_REQUEST_
Copy the material below line for line, without changing a single character.

_SUPPLIED RECORDS_
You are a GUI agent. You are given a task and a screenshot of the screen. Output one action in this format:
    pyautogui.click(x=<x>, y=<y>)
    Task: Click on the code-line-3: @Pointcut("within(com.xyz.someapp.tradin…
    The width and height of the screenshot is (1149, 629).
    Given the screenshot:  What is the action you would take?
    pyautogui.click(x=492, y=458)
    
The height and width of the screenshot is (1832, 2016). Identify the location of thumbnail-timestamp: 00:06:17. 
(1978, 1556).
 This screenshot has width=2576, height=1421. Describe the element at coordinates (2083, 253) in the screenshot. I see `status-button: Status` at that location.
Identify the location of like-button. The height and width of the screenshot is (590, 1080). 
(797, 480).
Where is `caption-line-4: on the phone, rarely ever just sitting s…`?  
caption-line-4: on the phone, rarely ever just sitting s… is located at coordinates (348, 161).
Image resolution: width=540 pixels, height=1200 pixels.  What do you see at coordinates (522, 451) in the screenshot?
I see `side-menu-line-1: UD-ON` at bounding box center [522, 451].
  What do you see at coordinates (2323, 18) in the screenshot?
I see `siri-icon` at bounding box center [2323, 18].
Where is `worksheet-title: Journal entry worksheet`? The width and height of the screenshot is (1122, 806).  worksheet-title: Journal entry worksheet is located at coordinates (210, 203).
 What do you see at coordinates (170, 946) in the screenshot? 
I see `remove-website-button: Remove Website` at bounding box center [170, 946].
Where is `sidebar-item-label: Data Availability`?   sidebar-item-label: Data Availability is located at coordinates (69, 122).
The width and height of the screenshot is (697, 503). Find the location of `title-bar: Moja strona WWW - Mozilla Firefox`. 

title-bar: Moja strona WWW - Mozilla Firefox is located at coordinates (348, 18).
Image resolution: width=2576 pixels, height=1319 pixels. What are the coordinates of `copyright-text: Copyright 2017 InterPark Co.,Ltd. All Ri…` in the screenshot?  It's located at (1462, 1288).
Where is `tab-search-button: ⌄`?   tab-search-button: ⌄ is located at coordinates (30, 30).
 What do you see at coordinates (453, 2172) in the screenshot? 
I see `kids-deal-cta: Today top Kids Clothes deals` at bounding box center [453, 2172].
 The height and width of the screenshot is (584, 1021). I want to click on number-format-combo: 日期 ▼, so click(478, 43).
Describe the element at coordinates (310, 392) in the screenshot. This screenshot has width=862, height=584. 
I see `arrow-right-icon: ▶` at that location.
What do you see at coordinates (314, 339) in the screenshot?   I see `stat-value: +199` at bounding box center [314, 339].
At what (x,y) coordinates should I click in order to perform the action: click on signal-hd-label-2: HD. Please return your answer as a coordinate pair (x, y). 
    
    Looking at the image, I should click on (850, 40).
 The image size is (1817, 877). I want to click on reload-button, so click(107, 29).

_RESPONSE TO THE EXERCISE_
You are a GUI agent. You are given a task and a screenshot of the screen. Output one action in this format:
    pyautogui.click(x=<x>, y=<y>)
    Task: Click on the code-line-3: @Pointcut("within(com.xyz.someapp.tradin…
    The width and height of the screenshot is (1149, 629).
    Given the screenshot:  What is the action you would take?
    pyautogui.click(x=492, y=458)
    
The height and width of the screenshot is (1832, 2016). Identify the location of thumbnail-timestamp: 00:06:17. 
(1978, 1556).
 This screenshot has width=2576, height=1421. Describe the element at coordinates (2083, 253) in the screenshot. I see `status-button: Status` at that location.
Identify the location of like-button. The height and width of the screenshot is (590, 1080). 
(797, 480).
Where is `caption-line-4: on the phone, rarely ever just sitting s…`?  
caption-line-4: on the phone, rarely ever just sitting s… is located at coordinates (348, 161).
Image resolution: width=540 pixels, height=1200 pixels.  What do you see at coordinates (522, 451) in the screenshot?
I see `side-menu-line-1: UD-ON` at bounding box center [522, 451].
  What do you see at coordinates (2323, 18) in the screenshot?
I see `siri-icon` at bounding box center [2323, 18].
Where is `worksheet-title: Journal entry worksheet`? The width and height of the screenshot is (1122, 806).  worksheet-title: Journal entry worksheet is located at coordinates (210, 203).
 What do you see at coordinates (170, 946) in the screenshot? 
I see `remove-website-button: Remove Website` at bounding box center [170, 946].
Where is `sidebar-item-label: Data Availability`?   sidebar-item-label: Data Availability is located at coordinates (69, 122).
The width and height of the screenshot is (697, 503). Find the location of `title-bar: Moja strona WWW - Mozilla Firefox`. 

title-bar: Moja strona WWW - Mozilla Firefox is located at coordinates (348, 18).
Image resolution: width=2576 pixels, height=1319 pixels. What are the coordinates of `copyright-text: Copyright 2017 InterPark Co.,Ltd. All Ri…` in the screenshot?  It's located at (1462, 1288).
Where is `tab-search-button: ⌄`?   tab-search-button: ⌄ is located at coordinates (30, 30).
 What do you see at coordinates (453, 2172) in the screenshot? 
I see `kids-deal-cta: Today top Kids Clothes deals` at bounding box center [453, 2172].
 The height and width of the screenshot is (584, 1021). I want to click on number-format-combo: 日期 ▼, so click(478, 43).
Describe the element at coordinates (310, 392) in the screenshot. This screenshot has width=862, height=584. 
I see `arrow-right-icon: ▶` at that location.
What do you see at coordinates (314, 339) in the screenshot?   I see `stat-value: +199` at bounding box center [314, 339].
At what (x,y) coordinates should I click in order to perform the action: click on signal-hd-label-2: HD. Please return your answer as a coordinate pair (x, y). 
    
    Looking at the image, I should click on (850, 40).
 The image size is (1817, 877). I want to click on reload-button, so click(107, 29).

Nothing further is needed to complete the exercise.